All you have at eBay is your reputation, and that reputation is made up of your feedback history. eBay takes any violation of its feedback system seriously. Because eBay’s feedback is transaction-related, unscrupulous eBay members can no longer manipulate the system. Here’s a checklist of feedback abuses that you should report to Trust and Safety:

  • Feedback extortion: A member threatens to post negative feedback if another eBay member doesn’t follow through on some unwarranted demand.

  • Personal exposure: A member leaves feedback for a user that exposes personal information that doesn’t relate to transactions on eBay.

  • –4 feedback: Any user reaching a net feedback score of –4 is subject to suspension.

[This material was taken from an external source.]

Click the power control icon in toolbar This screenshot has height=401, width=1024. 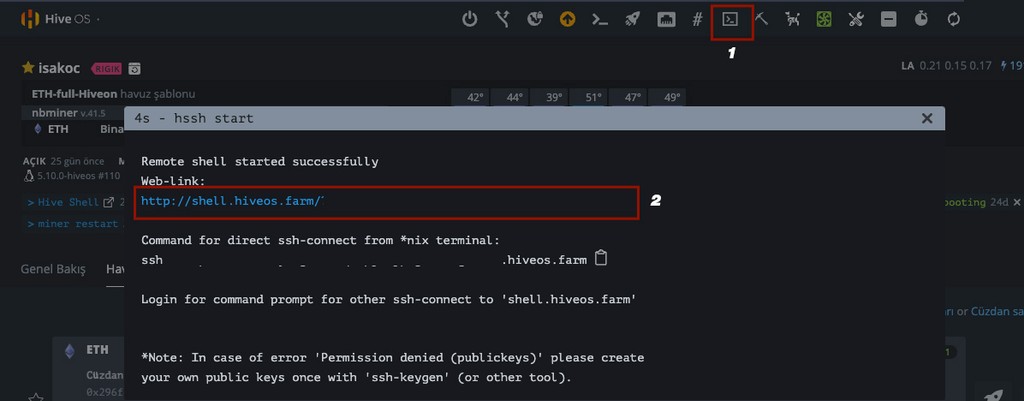(469, 19)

Before you even consider reporting someone who gave you negative feedback to Trust and Safety, make sure that what you’re encountering is actually a misuse of eBay. Some behavior isn’t nice, but it also isn’t a violation of eBay rules — in which case, eBay can’t do much about it. Stick with the primary reasons when you start a Trust and Safety investigation.

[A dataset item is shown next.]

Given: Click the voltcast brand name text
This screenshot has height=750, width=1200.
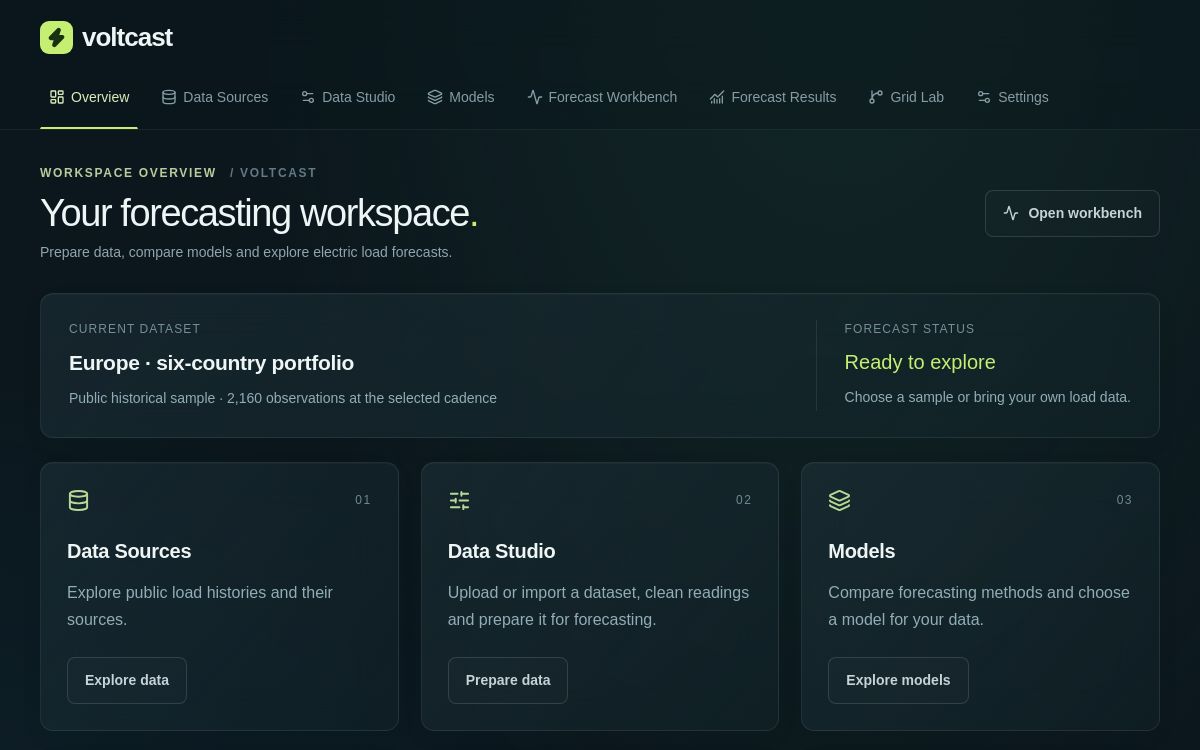Looking at the screenshot, I should pyautogui.click(x=127, y=37).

Who you are on eBay is as important as what you sell (or buy). eBay monitors the identities of its members closely — and asks that you report any great pretenders in this area to Trust and Safety. Here’s a checklist of identity abuses:

  • Identity misrepresentation: A user claims to be an eBay staff member or another eBay user, or registers under the name of another user.

  • False or missing contact information: A user deliberately registers with false contact information or an invalid e-mail address.

  • Underage: A user falsely claims to be 18 or older. (You must be at least 18 to enter into a legally binding contract.)

  • Dead or invalid e-mail address: When e-mails bounce repeatedly from a user’s registered e-mail address, chances are good that the address is dead. Usually returned e-mail indicates that the address is unknown.

  • Contact information: One user publishes another user’s contact information on the eBay site.

If you see someone trying to interfere with eBay’s operation, eBay staffers want you to tell them about it. Here are two operational abuses:

  • Hacking: A user purposely interferes with eBay’s computer operations (for example, by breaking into eBay’s unauthorized files).

  • Spamming: The user sends unsolicited commercial e-mail to eBay users.

The following are additional problems that you should alert eBay about:

  • A user is threatening physical harm to another eBay member.

  • A person uses racist, obscene, or harassing language in a public area of eBay.

Click the report item link on an item page or click the Resolution Center link on the bottom of all pages to report violators to eBay. For a complete list of offenses and how eBay runs each investigation, visit eBay's "inappropriate buying and selling" Help page.

About This Article

This article is from the book:

About the book author:

Marsha Collier is a renowned social media strategist and bestselling author. She authored all editions of eBay For Dummies and co-hosts Computer and Technology Radio. Marsha even made headlines in 2014 when her husband proposed to her over Twitter—the first social media engagement on record!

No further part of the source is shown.